Tyne View by Port of Tyne Writer in Residence
- Welcome to Tyne Writer
- I Remember - short memories
- I Remember - my family
- I Write
- I Read
- I Hear
- My pictures
- Michael's stuff
Last year, at the Port of Tyne Reflect Awards, we asked all those attending to jot down on a postcard what the Tyne meant to them
We got some fascinating and touching responses.
Why don't you play this game?
Send me your thoughts! michael.chaplin@portoftyne.co.uk
The River is many things to many people. A working environment for some and pleasure for others. For me I am lucky to say it has been both. Rivers flow well and if lucky life does too.
P L Whale
As a young girl I had a bike called ‘Blue Bird', made up of bits and pieces of other bikes which my uncle found and joined up. I loved that bike, every weekend I would ride up the West Road and heard out towards Ovingham. There I would stop, buy some bread at the little bakery, then take my bread and head for the River to sit and eat it. There I would sit until late into the afternoon drinking in everything I saw - birds, people, beetles, butterflies, I learnt so much about nature i.e. the tributaries of the Tyne, the River I also love so much. (My present dog is called Tyne). I would ride home so happy and relate everything I has seen to my parents and family. Happy Memories.
Shirley Mortimer
There really is no place like home. The people are world renowned. The rivers are the ‘Best in Europe' and the environment is what made me move back home.
Ian McWilliams
Journeys and coming home. We all do that in one way or another...When I was a boy, I used to lie in bed at night, in the darkness, near the Ouseburn, listening to the hooting of ships working upriver. Years later I stood on the Spanish Battery watching another ship enter its home port with my brother on board, its 5th engineer, home from South Africa. He bought me a carved spear which I still have today.
Michael Chaplin
I lived at the top of Borough Bank in North Shields and I worked in South Shields. I left the house at 8.25am, ran down the bank for the 8.30am ferry (car ferry). The skipper would shout "ok she's on board - lift the drawbridge, we can go now!"
Glynis Barrie
Travelling from South Shields to North Shields on the ferry when I was only about 3 years old. I remember landing on the north side and visiting a café near what was known as the ‘Jungle'.
Pearl Saddington
Early morning mist coming off the river, sun coming up - spring, salmon on the line.
A perfect day.
Geoff Hodgson
The sound of the QE2 hooter telling us that she was coming into Port, memorable and wonderful with a tear in my eye.
Nicola Short
I'm a ‘newcomer'. I love the Tyne. I'm fascinated by its history and I love its transformation. I just struggle to understand the divide between the two sides of the river. In any other city we would be talking about South Side and North Side.
Anonymous
The Iconic ‘Tyne Dock' Arches. I moved to Simonside in 1978 and within 12 months they were gone! We once transported coal to the four corners of the earth, now we import it.
Iain Malcolm
One of my earliest memories is watching the workmen from Middle Docks, Redheads etc striding up Eldon Street in South Shields at noon for their dinner hour. They were dressed in black, filthy and reminded me of an army of marching ants.
Margaret Fay
The Esso Northumbria reaching past the River on its maiden voyage (a view from Whitley Bay promenade).
Loading cranes by crane on to the ‘Leda' at the Tyne Commission Quay (now Northumbrian Quay).
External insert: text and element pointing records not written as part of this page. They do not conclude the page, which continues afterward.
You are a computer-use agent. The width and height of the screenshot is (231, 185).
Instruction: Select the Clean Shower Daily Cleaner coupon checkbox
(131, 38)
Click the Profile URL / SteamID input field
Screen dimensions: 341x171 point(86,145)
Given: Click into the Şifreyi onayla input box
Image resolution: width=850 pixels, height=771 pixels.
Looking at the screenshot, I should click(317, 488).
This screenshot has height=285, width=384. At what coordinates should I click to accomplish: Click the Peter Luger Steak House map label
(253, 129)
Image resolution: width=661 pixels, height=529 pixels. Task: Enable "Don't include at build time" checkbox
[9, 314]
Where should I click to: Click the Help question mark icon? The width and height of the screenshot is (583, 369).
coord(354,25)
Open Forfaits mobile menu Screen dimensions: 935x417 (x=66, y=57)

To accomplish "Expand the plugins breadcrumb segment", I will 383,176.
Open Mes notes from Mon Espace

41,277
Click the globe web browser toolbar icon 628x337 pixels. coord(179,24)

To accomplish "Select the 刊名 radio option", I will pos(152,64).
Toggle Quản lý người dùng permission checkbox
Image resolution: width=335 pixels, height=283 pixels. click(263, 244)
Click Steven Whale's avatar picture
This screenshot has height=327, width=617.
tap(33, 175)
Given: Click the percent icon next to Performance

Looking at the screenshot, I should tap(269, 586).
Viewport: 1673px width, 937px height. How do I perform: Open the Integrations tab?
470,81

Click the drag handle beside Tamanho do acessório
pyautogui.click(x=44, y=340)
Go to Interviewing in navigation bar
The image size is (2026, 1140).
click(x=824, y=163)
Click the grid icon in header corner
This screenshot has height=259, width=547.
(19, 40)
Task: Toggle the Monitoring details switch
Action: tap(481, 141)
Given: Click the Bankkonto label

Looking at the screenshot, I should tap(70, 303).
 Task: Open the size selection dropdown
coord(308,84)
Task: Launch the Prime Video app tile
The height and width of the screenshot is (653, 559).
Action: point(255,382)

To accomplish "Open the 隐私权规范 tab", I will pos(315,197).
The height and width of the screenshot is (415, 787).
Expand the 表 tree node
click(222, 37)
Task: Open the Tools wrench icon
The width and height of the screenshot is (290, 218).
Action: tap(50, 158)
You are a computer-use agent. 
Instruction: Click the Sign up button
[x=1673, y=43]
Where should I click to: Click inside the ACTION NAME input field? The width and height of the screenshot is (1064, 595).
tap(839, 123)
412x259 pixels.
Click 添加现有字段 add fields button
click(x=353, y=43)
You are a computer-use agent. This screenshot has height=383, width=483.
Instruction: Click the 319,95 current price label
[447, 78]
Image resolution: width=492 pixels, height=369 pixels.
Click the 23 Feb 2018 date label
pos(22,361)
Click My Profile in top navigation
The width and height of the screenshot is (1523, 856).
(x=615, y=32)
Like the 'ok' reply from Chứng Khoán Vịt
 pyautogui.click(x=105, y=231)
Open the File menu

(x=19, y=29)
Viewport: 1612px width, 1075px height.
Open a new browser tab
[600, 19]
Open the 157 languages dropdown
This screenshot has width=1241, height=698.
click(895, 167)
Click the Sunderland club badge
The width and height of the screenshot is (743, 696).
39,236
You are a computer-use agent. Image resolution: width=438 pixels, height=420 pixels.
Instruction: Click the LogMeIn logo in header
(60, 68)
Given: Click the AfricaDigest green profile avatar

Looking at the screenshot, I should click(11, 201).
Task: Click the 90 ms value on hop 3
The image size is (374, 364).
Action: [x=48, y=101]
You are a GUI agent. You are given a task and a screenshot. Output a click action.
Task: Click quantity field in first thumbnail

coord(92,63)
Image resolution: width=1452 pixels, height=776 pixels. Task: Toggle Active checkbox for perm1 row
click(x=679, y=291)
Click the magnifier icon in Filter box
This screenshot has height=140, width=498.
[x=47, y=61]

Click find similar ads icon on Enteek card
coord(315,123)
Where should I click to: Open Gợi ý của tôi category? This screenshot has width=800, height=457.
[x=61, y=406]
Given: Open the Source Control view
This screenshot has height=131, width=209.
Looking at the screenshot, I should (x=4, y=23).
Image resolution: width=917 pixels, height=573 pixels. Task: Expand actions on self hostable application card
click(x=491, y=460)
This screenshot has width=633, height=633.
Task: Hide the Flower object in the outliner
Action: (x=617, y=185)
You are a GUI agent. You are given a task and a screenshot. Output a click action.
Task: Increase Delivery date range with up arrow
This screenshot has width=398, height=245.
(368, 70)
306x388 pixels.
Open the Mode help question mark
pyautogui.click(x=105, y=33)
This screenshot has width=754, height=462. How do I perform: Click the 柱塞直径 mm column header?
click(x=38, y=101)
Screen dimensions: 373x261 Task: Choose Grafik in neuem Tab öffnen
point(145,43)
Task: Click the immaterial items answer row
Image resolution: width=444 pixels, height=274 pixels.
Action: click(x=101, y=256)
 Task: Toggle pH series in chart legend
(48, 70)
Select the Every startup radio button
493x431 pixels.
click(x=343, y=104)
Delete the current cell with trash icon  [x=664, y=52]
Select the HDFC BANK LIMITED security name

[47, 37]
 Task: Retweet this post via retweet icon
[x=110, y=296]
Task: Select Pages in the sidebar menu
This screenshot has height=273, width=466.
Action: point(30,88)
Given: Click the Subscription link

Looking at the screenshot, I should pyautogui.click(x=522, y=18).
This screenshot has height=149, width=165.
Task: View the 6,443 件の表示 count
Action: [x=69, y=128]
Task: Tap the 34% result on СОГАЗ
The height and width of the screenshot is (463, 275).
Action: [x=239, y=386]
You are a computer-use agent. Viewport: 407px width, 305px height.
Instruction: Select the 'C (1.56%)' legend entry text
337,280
Fishing for whiting at North Shields Fish Quay.
Andrew Moffat
I was born on the banks of the Tyne - is it possible to be more ‘Geordie' than that? On the south side of the bridge at Corbridge is a block of flats - which used to be a pub called the ‘Lion of Corbridge' and before that it was a maternity hospital (50ish years ago) My friend Phillip Crawley - Gateshead, London, Hong Kong, New Zealand, Toronto - was also born there. Apparently there's a group of people who meet regularly who were amongst the last born there before it was closed down. I have wonderful memories of a life lived from time to time very close to the wonderful River Tyne.
Susan Chaplin
As a ‘Geordie-by-adoption' I can't think of anywhere I'd rather come home to. To cross the Tyne on the King Edward Bridge and to see the bridges is the most wonderful feeling - a mixture of pride and joy at belonging to such a beautiful, friendly place.
Anonymous
My dad was a Caulker Burner, he fixed ships that caught whales, and as a child I remember the incredible noise of a working river. Now this artery to our region is almost silent but for the cries of seagulls and the hooters of various visiting cruise liners... how times have changed!